Farhadinia, Mohammad S., Moll, Remington J., Montgomery, Robert A., Ashrafi, Sohrab, Johnson, Paul J., Hunter, Luke T.B., Macdonald, David W.
Ecological indicators 2018 v.94 pp. 283-291
Panthera pardus, carnivores, citizen scientists, cost effectiveness, environmental indicators, landscapes, models, monitoring, mountains, prediction, probability, surveys, Iran
Population monitoring of large carnivores, particularly in remote montane landscapes, represents a considerable conservation challenge. Occupancy modeling using repeated detection/non-detection surveys offers a practical and robust tool for assessments of this type. Sign surveys or photographic detections have been the two primary survey methods to inform occupancy models. However, these approaches are expensive to implement and resource-intensive. Thus, their applicability for assessing the distribution of rare large carnivores residing in inaccessible landscapes is limited, particularly when large scale species monitoring is desired. Here, our intent was to predict the occupancy of the endangered Persian leopard (Panthera pardus saxicolor) inhabiting the rugged mountains of northeastern Iran. Using a Bayesian occupancy modeling framework, we compared patterns of leopard occupancy derived from standardized monitoring data implemented using spatially-replicated sign surveys to those informed by citizen scientist observations.
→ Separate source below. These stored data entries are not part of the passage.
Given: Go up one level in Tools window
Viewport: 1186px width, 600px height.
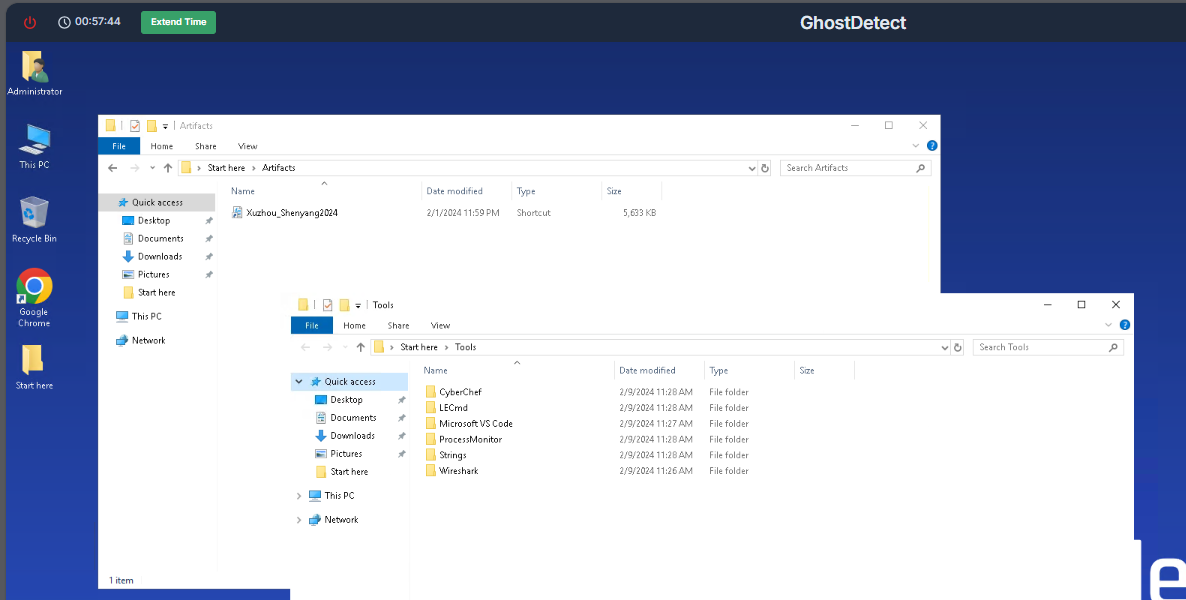Looking at the screenshot, I should click(360, 347).
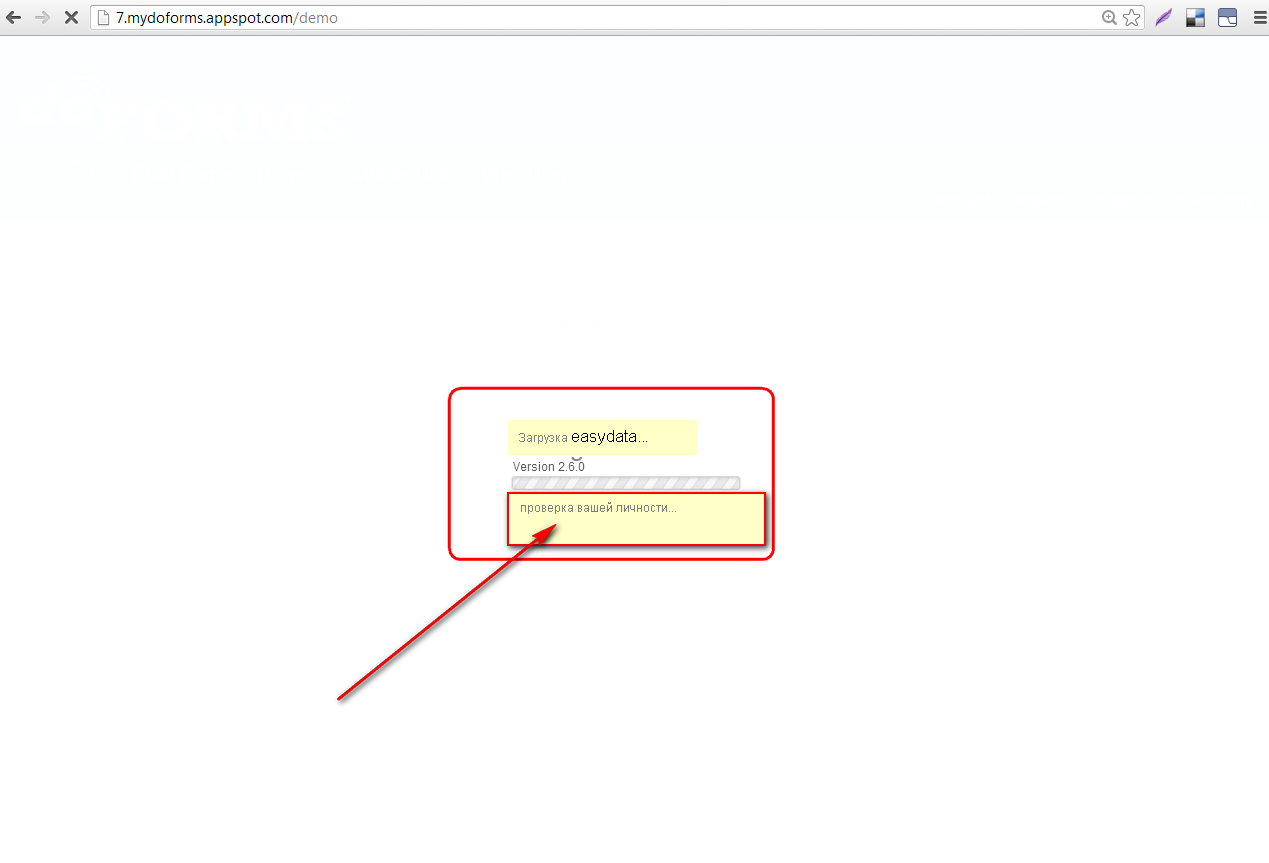Click the /demo path in the URL
Image resolution: width=1269 pixels, height=863 pixels.
coord(317,17)
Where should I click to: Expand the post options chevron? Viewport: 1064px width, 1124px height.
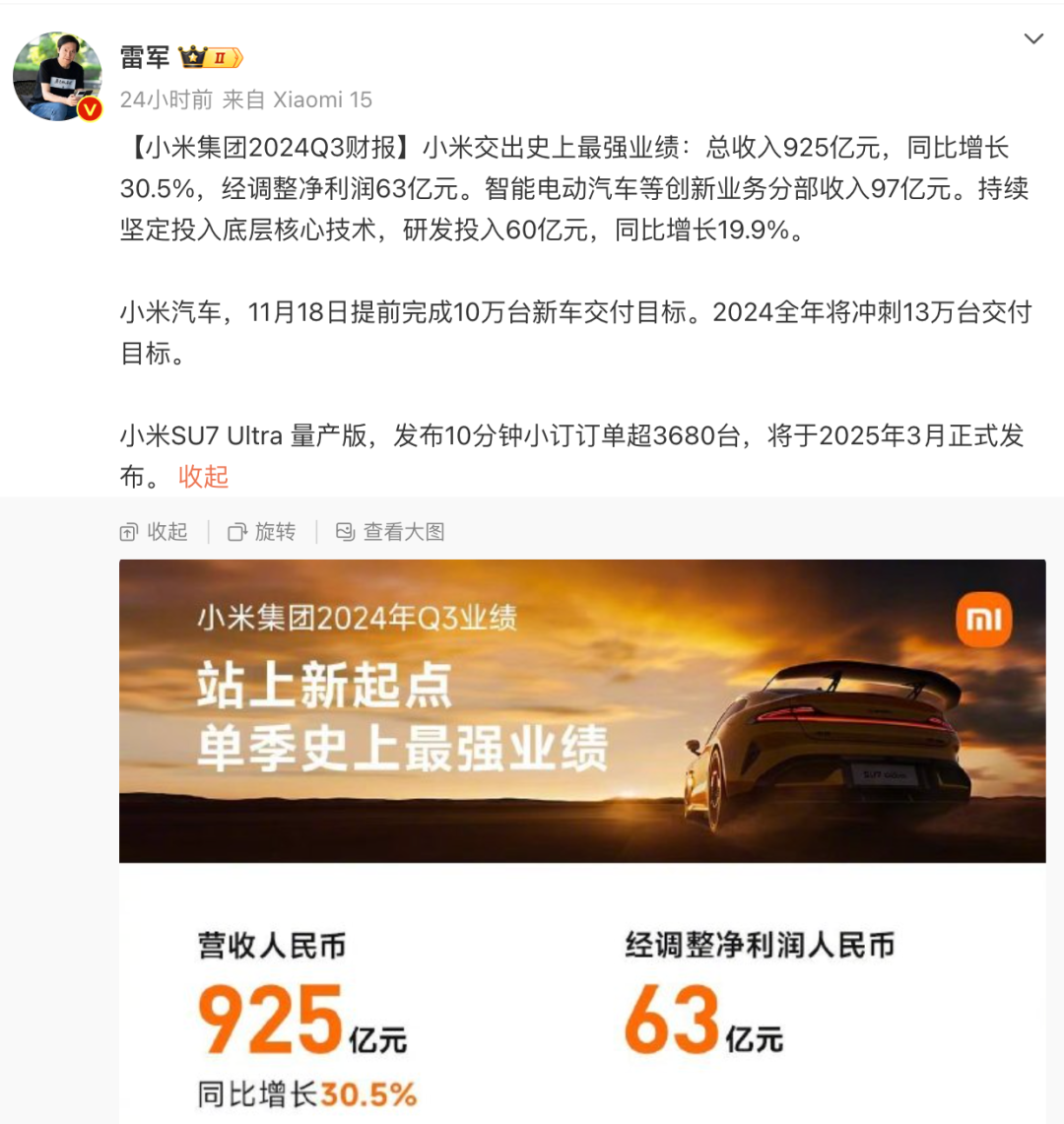pyautogui.click(x=1033, y=38)
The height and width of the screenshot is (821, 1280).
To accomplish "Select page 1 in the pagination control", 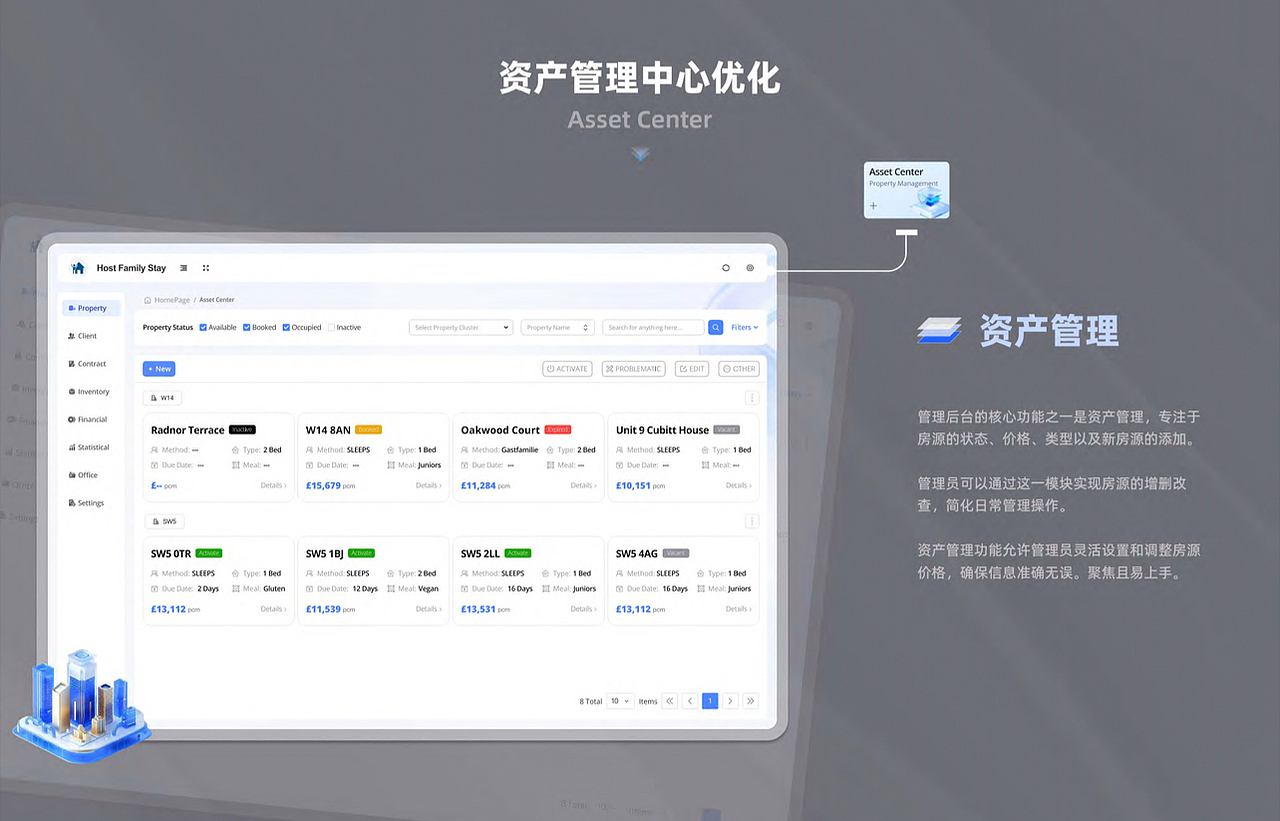I will (x=710, y=701).
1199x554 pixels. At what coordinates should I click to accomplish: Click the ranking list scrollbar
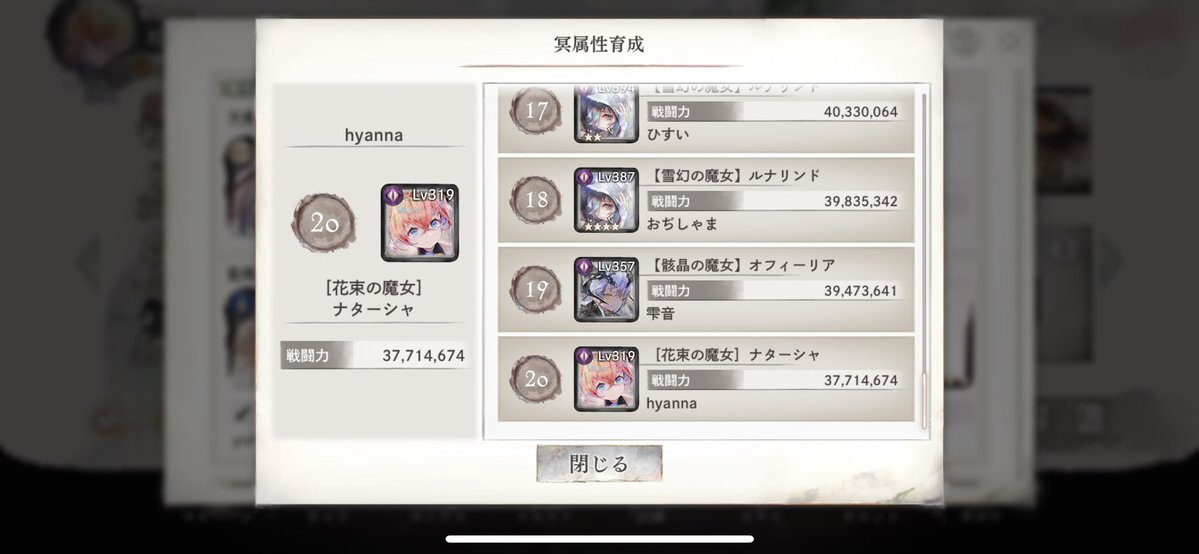924,260
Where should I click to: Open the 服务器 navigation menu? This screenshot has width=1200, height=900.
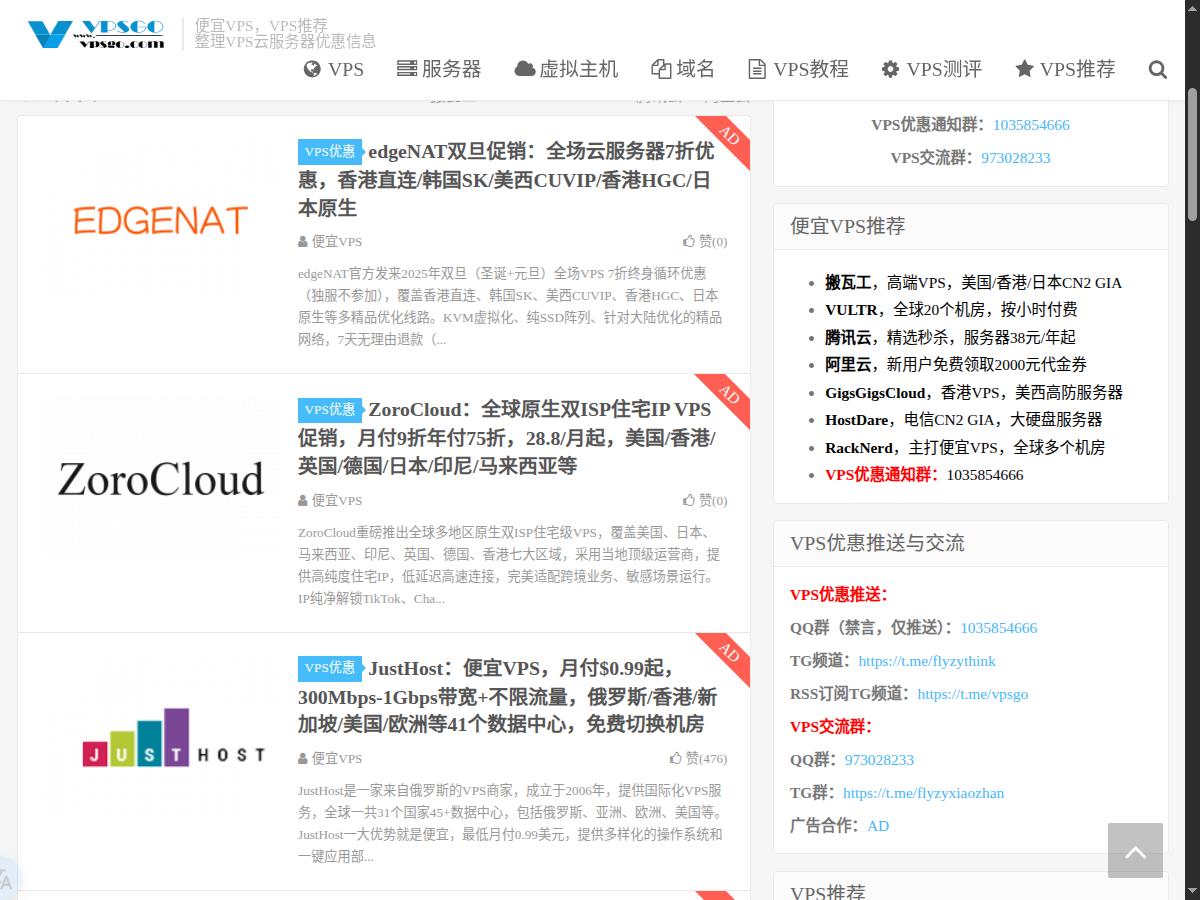coord(439,69)
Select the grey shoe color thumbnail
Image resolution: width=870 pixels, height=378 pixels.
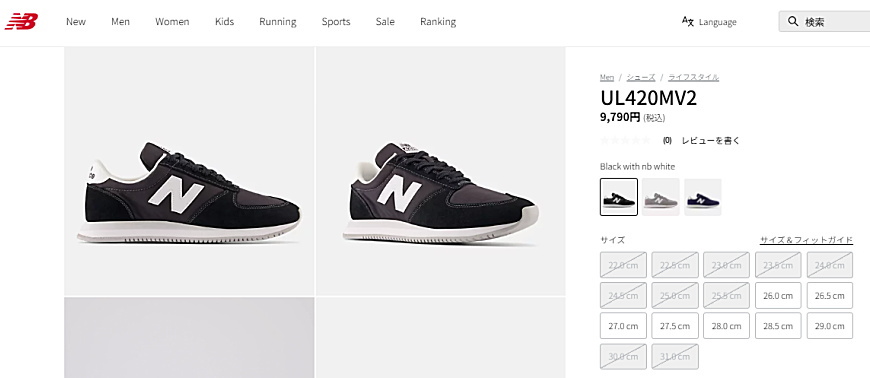point(661,197)
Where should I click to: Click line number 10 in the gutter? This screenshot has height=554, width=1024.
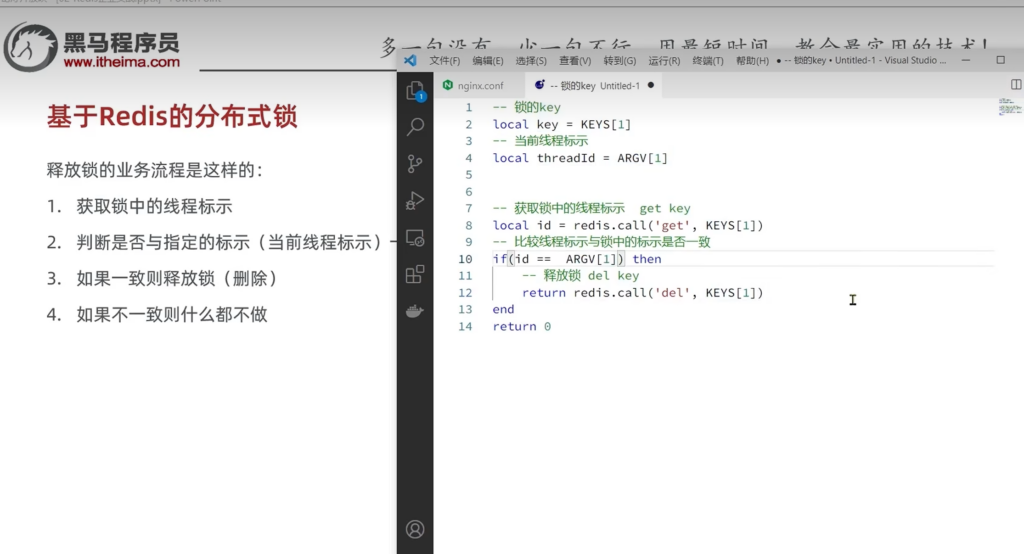pos(465,259)
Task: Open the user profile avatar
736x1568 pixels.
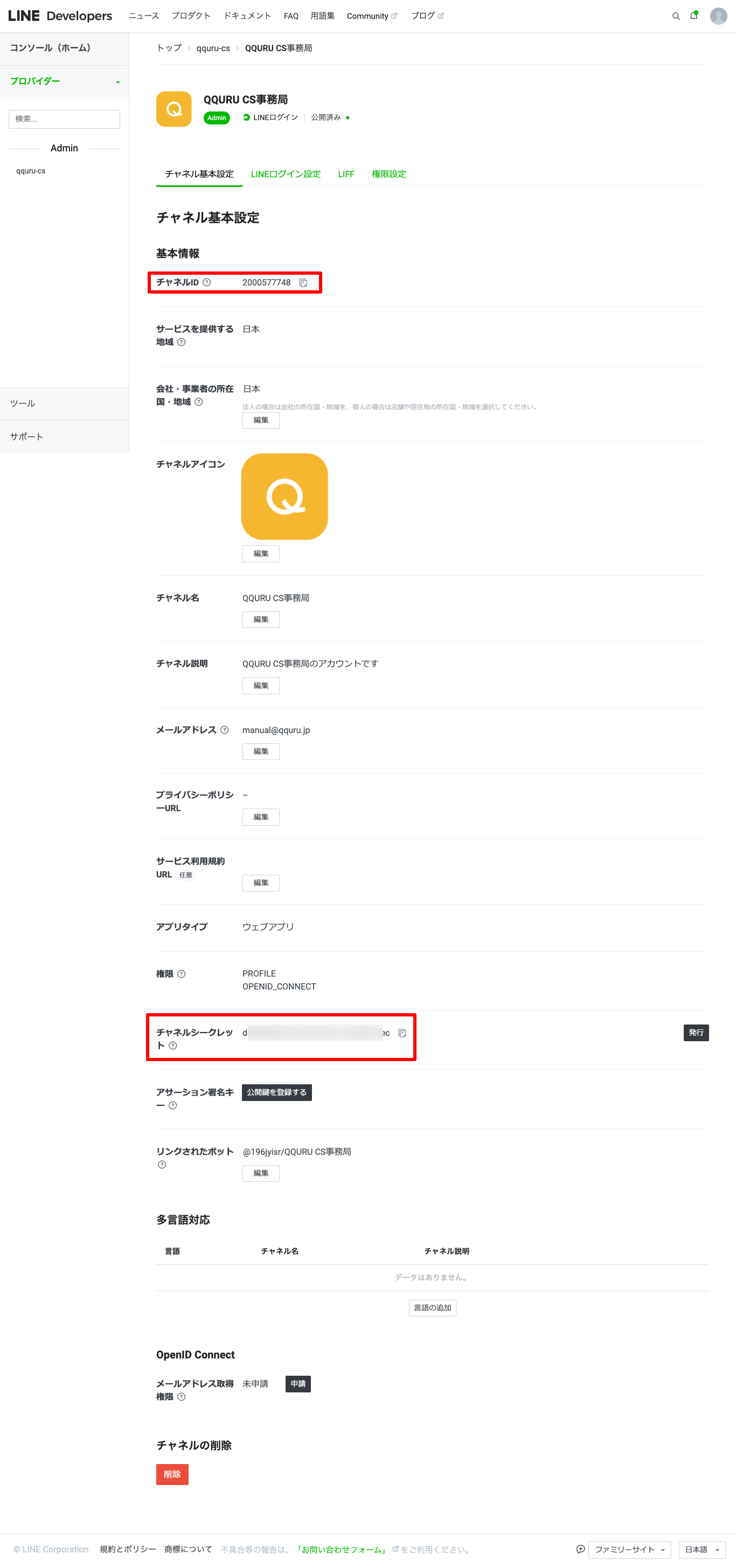Action: tap(718, 16)
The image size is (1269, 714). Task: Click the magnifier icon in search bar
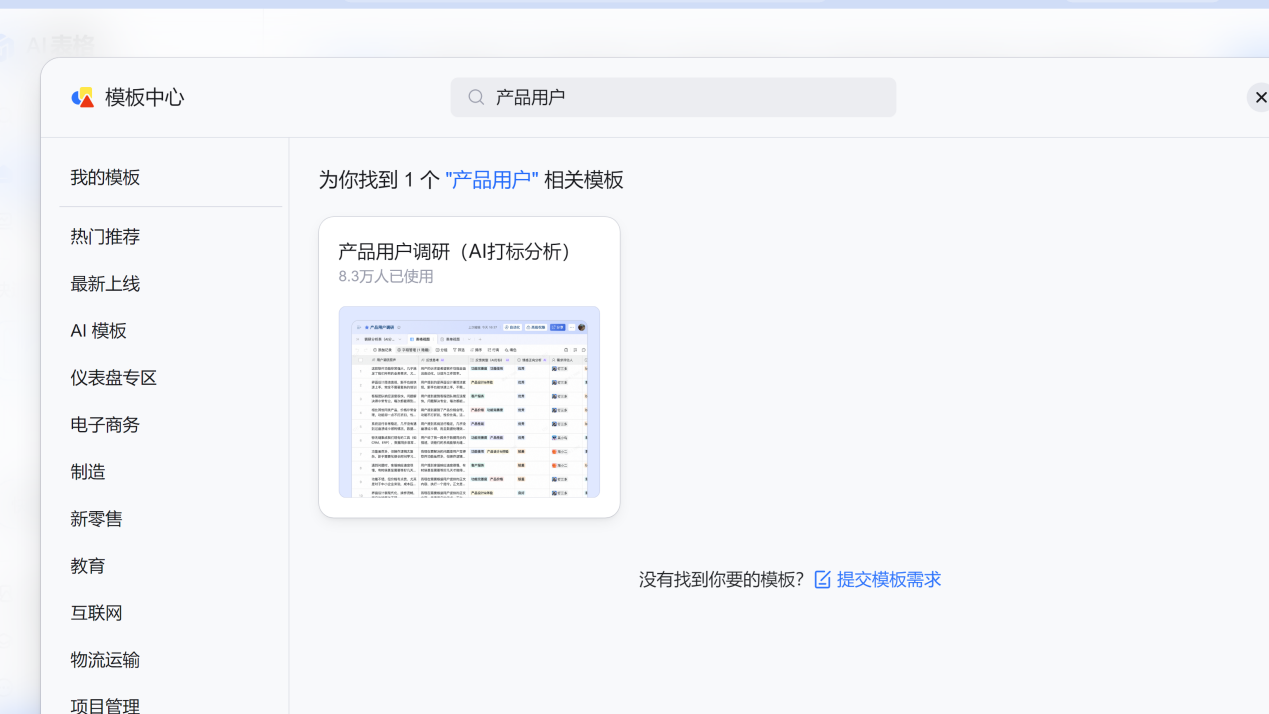point(476,97)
We found that leopard occupancy probability was comparable between the two survey methods (sign survey = 0.92, 95% CI 0.85–1 and citizen science = 0.94, 95% CI 0.88–1) though detection probability varied (sign survey = 0.52, 95% CI 0.46–0.58 and citizen science = 0.25, 95% CI 0.18–0.32). The magnitude of effect among the environmental covariates that predicted leopard occupancy probability was also similar for the two methods. Thus, while yielding comparable predictions, the citizen science approaches were half the cost of sign surveys. The implementation of the effective citizen scientist data enabled us to expand by two-fold the monitored area while halving the costs in comparison to the area investigated via sign surveys. Our paper demonstrates that citizen science surveys represent a cost-effective, reliable, and surprisingly overlooked means to efficiently assess occupancy, particularly for rare large carnivores inhabiting mountainous landscapes.